### Exercise prompt
From the records below, copy out exactly the lines from the one containing "Instruction: Click the Select" to the one containing "Task: Click the letter A in LUMA", both included. Add nothing else.

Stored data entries
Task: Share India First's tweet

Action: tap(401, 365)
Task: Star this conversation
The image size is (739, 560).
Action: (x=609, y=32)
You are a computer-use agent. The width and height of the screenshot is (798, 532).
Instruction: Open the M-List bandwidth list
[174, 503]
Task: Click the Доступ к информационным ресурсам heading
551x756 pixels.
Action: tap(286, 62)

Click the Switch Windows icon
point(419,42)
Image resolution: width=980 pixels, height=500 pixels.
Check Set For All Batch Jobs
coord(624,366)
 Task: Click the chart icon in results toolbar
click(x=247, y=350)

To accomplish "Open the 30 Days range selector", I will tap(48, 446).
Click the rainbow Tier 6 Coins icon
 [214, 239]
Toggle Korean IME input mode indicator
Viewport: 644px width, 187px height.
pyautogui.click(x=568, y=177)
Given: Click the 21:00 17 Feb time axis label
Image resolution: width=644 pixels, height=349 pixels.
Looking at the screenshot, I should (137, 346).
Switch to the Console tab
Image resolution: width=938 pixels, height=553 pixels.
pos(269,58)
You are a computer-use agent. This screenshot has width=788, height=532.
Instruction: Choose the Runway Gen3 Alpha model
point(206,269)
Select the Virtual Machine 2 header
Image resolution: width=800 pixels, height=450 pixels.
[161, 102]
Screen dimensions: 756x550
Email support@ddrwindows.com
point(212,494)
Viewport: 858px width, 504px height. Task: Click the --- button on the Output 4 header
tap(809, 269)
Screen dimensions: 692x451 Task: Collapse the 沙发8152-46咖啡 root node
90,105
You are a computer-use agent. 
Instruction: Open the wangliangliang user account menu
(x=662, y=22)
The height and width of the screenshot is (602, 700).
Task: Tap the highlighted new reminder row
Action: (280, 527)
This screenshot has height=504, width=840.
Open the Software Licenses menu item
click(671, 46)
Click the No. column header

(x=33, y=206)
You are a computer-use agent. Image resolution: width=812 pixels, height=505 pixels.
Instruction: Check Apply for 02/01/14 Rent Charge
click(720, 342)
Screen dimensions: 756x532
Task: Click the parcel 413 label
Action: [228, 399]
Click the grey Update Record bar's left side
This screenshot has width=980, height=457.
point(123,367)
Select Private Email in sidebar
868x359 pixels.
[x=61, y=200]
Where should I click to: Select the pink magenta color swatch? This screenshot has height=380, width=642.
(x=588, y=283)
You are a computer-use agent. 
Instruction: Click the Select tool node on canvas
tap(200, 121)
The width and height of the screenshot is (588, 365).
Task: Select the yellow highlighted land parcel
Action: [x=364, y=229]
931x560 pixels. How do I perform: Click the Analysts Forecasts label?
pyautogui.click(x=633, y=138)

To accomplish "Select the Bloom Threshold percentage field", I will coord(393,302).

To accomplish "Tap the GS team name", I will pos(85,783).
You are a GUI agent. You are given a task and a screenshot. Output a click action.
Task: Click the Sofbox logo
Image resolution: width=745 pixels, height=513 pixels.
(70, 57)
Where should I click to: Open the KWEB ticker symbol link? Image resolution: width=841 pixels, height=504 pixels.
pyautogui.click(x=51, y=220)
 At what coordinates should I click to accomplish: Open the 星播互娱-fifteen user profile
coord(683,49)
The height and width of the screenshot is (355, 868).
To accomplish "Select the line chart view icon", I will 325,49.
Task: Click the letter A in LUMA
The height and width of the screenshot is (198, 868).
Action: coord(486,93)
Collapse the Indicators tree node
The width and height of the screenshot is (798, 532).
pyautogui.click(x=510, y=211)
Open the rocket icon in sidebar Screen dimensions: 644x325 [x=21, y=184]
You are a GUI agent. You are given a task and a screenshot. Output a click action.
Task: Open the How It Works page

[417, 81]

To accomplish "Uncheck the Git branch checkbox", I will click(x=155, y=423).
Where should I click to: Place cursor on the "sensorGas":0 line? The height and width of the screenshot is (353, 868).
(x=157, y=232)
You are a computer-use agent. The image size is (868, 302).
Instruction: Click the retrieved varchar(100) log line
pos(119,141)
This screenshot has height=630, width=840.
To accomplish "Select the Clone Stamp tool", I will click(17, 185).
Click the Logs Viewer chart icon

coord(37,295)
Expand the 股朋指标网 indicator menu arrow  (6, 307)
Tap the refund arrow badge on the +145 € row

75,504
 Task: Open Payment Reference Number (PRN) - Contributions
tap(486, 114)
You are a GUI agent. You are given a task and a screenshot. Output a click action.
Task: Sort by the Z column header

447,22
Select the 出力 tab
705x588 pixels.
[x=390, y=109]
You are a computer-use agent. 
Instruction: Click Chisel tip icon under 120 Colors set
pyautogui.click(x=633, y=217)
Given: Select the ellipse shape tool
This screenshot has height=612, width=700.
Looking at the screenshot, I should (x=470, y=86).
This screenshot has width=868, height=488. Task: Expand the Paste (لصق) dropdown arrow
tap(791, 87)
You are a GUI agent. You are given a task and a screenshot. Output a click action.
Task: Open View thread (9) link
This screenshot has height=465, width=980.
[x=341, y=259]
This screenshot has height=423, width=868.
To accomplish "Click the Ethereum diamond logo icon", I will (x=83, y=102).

### Final answer
Instruction: Click the Select tool node on canvas
tap(200, 121)
The width and height of the screenshot is (588, 365).
Task: Select the yellow highlighted land parcel
Action: [x=364, y=229]
931x560 pixels. How do I perform: Click the Analysts Forecasts label?
pyautogui.click(x=633, y=138)

To accomplish "Select the Bloom Threshold percentage field", I will coord(393,302).

To accomplish "Tap the GS team name", I will pos(85,783).
You are a GUI agent. You are given a task and a screenshot. Output a click action.
Task: Click the Sofbox logo
Image resolution: width=745 pixels, height=513 pixels.
(70, 57)
Where should I click to: Open the KWEB ticker symbol link? Image resolution: width=841 pixels, height=504 pixels.
pyautogui.click(x=51, y=220)
 At what coordinates should I click to accomplish: Open the 星播互娱-fifteen user profile
coord(683,49)
The height and width of the screenshot is (355, 868).
To accomplish "Select the line chart view icon", I will 325,49.
Task: Click the letter A in LUMA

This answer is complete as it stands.